Kanalkommentar vom 17. Juni 2004

Am Wochenende ging die erste Phase der EM mit den zwei zeitversetzten Spielen am frühen und späten Abend zu Ende. Damit ist nun auch die Zeit der Ausreden (glühende Hitze auf dem Platz, Ball kam direkt aus der Sonne, knüppelharter Rasen wegen Trockenheit etc.) ein für allemal vorbei. Es gibt auch keine leichten Gegner mehr, die man unterschätzen könnte und die sich mit elf Mann 90 Minuten nur hinten reinstellen. Jetzt gibt es ab dieser späten Gruppenphase bis zum Finale der EM selbst nur noch reine Endspiele. Wie sagte es Kaiser Franz mal so schön treffend: "Ja gut, es gibt nur eine Möglichkeit: Sieg, Unentschieden oder Niederlage." Für uns Fernsehtipper bahnt sich häuslicherseits ebenfalls Entspannung an: Endlich wieder mehr Zeit zum Rasen mähen, Bier kaufen und Sport-Bild lesen!
An der EM-Bar sind die ersten Entscheidungen gefallen, welche 8 Flaschen nach Hause geschickt werden und welche (zunächst noch) auf dem Tresen stehen bleiben dürfen. In der Getränkegruppe A wie Alkohol ist nun alles klar: Ein guter Tropfen Portwein erfreut weiterhin die gastgebenden Trinker. Der schon trinkfertig eisgekühlte Ouzo wurde noch mal kräftig durchgeschüttelt, bleibt aber fester Bestandteil unserer EM-Bar. Rioja und (russischer) Wodka wurden aussortiert und sorgten für den ersten schweren Kater bei den Nutzern. Nach dem zweiten Qualifikationstrinken stehen in Gruppe C "Absolut Wodka" und "Gammel Dansk" in der Trinkergunst noch deutlich vor einem etwas kratzigen Grappa. Ein bulgarisches Gebräu ohne Namen erwies sich bisher als nicht trinkbar. In Gruppe D präsentiert sich auf dem Tresen ganz vorne ein lecker gezapftes Budweiser. Die nächste Runde dieses erfrischenden Gesöffs ist schon bestellt. Ob sich beim Wirkungstrinken deutsches Bier noch mal gegen holländischen Genever durchsetzen kann, muss abgewartet werden.

Ihre Aufgabe
Ändern Sie im Kanalkommentar alles von „Am Wochenende ging“ bis hin zu „und Sport-Bild lesen!“, indem Sie „Fernsehtipper“ durch „Fernsehzuschauer“ ersetzen. Geben Sie diesen Abschnitt anschließend wieder.

Material
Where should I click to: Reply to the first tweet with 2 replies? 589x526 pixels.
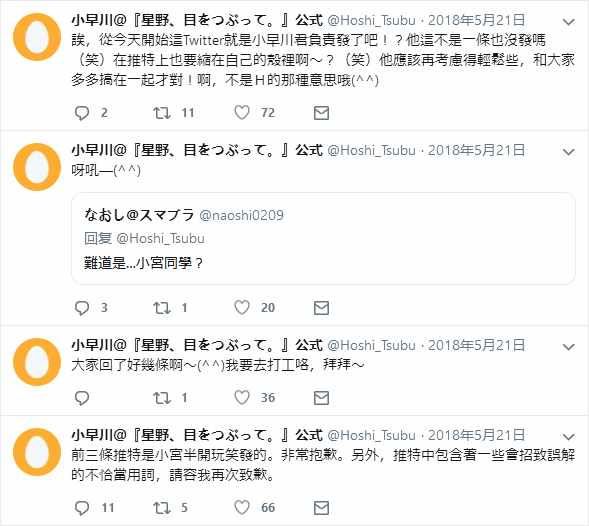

Die Antwort
Am Wochenende ging die erste Phase der EM mit den zwei zeitversetzten Spielen am frühen und späten Abend zu Ende. Damit ist nun auch die Zeit der Ausreden (glühende Hitze auf dem Platz, Ball kam direkt aus der Sonne, knüppelharter Rasen wegen Trockenheit etc.) ein für allemal vorbei. Es gibt auch keine leichten Gegner mehr, die man unterschätzen könnte und die sich mit elf Mann 90 Minuten nur hinten reinstellen. Jetzt gibt es ab dieser späten Gruppenphase bis zum Finale der EM selbst nur noch reine Endspiele. Wie sagte es Kaiser Franz mal so schön treffend: "Ja gut, es gibt nur eine Möglichkeit: Sieg, Unentschieden oder Niederlage." Für uns Fernsehzuschauer bahnt sich häuslicherseits ebenfalls Entspannung an: Endlich wieder mehr Zeit zum Rasen mähen, Bier kaufen und Sport-Bild lesen!